Word for word, repeat the lines of the records from the one containing "The image size is (987, 835)." through the last line, both included.

....................

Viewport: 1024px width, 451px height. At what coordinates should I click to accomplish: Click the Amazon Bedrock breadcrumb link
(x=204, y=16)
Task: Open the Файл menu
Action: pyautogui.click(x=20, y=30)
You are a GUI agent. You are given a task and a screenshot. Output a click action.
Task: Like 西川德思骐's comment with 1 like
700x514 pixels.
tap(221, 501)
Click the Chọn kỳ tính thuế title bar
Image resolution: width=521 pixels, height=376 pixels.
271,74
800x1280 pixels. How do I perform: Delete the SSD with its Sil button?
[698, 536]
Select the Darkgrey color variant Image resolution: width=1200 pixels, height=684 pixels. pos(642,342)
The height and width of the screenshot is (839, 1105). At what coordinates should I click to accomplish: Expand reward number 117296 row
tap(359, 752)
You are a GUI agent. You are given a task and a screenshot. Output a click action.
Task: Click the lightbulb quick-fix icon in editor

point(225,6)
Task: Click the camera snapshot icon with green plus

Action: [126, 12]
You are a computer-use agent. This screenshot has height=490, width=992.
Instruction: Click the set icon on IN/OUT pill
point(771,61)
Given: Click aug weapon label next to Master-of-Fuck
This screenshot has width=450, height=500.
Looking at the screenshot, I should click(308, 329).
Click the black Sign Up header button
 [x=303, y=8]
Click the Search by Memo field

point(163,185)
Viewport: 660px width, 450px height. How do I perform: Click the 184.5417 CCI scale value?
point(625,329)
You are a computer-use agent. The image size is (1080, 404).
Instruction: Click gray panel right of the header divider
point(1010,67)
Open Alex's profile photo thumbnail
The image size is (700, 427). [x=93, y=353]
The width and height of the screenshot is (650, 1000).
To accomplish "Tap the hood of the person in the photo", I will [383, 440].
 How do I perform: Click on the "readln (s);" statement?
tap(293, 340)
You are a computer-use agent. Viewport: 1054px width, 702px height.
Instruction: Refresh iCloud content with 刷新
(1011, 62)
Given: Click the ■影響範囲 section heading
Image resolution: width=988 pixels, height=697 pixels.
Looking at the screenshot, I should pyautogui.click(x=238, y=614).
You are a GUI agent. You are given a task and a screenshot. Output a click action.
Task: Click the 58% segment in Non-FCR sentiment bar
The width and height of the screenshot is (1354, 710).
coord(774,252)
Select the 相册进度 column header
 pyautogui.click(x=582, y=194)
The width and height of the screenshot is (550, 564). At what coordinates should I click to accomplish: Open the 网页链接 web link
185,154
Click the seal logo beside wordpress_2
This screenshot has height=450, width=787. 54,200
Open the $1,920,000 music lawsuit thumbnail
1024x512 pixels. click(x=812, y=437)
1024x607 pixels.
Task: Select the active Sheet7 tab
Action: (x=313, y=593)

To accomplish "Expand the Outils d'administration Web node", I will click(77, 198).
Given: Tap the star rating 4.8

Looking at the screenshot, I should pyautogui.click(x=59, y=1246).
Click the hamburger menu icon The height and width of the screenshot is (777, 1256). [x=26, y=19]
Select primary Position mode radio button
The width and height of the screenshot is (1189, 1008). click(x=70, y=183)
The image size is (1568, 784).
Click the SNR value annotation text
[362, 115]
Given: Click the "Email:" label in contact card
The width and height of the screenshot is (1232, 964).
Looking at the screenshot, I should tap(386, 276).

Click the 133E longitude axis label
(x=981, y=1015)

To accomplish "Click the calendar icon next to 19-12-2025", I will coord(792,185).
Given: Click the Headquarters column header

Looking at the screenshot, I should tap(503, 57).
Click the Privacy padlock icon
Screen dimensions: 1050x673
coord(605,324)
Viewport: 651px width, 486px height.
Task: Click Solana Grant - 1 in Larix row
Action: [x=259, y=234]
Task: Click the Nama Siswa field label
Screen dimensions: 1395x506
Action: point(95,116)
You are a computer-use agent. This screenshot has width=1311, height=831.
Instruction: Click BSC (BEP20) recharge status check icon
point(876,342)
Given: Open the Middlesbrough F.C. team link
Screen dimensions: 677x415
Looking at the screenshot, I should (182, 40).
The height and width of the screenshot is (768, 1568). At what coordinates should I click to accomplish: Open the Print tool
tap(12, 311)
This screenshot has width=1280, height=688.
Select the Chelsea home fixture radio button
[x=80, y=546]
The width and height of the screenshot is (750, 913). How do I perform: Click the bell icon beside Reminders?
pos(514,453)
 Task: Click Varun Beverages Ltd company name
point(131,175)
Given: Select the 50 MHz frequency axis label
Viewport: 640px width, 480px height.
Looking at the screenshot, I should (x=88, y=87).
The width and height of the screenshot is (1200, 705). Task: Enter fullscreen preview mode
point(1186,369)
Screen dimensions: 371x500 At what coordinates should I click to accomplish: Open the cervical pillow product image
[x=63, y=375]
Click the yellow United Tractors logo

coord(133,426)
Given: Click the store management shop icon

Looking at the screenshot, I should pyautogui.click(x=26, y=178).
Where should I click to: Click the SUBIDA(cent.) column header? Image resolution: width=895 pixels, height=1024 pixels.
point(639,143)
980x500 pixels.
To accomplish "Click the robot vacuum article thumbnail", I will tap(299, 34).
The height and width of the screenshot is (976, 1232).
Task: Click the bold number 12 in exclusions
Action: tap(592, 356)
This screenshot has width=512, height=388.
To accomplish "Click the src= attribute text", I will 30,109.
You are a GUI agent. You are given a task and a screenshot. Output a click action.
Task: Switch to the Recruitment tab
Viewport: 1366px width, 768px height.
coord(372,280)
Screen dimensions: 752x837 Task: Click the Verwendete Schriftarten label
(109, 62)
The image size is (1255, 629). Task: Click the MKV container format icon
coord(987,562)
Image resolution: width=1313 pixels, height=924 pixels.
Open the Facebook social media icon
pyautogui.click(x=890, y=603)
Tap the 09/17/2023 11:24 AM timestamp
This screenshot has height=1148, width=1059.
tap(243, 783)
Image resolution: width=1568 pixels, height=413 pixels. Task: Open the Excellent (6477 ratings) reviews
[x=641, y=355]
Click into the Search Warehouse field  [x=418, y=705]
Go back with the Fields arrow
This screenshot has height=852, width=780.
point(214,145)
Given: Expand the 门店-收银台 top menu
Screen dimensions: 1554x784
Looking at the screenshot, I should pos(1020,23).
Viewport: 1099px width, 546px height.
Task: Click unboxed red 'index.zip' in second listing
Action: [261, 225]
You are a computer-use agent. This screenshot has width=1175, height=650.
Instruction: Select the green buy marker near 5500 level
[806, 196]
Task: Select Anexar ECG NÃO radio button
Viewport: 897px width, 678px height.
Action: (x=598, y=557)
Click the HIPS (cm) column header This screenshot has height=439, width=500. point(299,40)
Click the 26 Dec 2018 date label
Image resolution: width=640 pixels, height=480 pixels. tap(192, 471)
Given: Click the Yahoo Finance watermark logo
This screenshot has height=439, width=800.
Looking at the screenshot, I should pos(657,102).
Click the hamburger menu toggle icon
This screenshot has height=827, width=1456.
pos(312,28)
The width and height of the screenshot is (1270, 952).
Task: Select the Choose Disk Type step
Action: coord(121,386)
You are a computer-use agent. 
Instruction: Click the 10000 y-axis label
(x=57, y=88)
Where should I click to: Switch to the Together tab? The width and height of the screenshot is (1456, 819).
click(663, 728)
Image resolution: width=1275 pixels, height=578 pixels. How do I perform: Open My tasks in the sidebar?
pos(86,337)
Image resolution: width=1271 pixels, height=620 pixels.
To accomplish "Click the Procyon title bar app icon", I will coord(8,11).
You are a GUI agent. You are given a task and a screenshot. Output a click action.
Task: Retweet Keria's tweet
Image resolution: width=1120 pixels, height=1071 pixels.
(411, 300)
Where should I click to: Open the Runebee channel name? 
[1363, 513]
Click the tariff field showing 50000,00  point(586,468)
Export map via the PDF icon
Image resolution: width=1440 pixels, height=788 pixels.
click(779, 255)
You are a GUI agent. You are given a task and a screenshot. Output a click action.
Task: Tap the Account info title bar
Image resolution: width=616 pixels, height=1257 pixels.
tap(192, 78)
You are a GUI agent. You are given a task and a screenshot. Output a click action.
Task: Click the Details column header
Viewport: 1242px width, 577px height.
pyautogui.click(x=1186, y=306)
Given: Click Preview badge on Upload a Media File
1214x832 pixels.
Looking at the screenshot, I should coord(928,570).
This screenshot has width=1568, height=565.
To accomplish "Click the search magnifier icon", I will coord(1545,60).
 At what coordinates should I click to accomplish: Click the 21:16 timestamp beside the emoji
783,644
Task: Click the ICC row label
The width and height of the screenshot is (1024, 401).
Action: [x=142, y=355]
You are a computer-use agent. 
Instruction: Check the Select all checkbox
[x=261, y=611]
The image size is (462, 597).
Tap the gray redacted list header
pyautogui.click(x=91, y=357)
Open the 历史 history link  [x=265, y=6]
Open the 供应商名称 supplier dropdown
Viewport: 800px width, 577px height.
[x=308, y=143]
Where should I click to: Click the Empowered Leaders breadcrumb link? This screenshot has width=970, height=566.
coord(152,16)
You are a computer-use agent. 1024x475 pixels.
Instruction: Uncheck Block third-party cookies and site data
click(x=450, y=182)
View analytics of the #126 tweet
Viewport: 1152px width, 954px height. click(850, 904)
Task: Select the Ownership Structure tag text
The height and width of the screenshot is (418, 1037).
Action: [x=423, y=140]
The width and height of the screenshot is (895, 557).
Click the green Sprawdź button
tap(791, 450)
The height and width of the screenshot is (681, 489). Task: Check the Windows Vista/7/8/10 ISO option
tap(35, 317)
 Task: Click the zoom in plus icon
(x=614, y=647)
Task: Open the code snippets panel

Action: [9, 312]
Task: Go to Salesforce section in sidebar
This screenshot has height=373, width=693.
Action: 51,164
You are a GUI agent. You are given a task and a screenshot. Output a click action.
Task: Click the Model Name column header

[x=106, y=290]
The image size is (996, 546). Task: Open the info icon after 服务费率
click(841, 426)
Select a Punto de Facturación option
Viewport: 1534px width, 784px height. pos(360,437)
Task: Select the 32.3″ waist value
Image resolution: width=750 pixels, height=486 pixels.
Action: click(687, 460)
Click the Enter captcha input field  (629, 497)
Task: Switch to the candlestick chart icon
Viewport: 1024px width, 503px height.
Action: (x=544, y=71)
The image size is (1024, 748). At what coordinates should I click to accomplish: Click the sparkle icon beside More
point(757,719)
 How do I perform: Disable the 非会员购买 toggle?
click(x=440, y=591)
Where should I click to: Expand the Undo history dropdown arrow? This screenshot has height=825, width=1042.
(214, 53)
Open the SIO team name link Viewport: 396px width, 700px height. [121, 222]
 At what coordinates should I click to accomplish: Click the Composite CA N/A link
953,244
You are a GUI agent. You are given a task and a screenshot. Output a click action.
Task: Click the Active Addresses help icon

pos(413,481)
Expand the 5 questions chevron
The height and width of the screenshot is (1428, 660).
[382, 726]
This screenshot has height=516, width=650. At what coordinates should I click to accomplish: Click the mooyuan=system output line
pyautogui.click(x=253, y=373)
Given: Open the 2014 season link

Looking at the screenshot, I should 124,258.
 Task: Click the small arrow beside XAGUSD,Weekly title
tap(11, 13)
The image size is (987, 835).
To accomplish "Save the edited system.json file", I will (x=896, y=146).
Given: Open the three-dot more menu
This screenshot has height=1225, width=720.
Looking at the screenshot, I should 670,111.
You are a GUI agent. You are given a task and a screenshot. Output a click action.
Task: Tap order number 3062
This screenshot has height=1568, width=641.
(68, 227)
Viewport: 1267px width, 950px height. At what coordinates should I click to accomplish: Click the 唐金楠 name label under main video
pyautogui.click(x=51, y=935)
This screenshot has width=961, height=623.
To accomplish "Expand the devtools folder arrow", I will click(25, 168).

....................

### [Response below]
The image size is (987, 835).
To accomplish "Save the edited system.json file", I will (x=896, y=146).
Given: Open the three-dot more menu
This screenshot has height=1225, width=720.
Looking at the screenshot, I should 670,111.
You are a GUI agent. You are given a task and a screenshot. Output a click action.
Task: Tap order number 3062
This screenshot has height=1568, width=641.
(68, 227)
Viewport: 1267px width, 950px height. At what coordinates should I click to accomplish: Click the 唐金楠 name label under main video
pyautogui.click(x=51, y=935)
This screenshot has width=961, height=623.
To accomplish "Expand the devtools folder arrow", I will click(25, 168).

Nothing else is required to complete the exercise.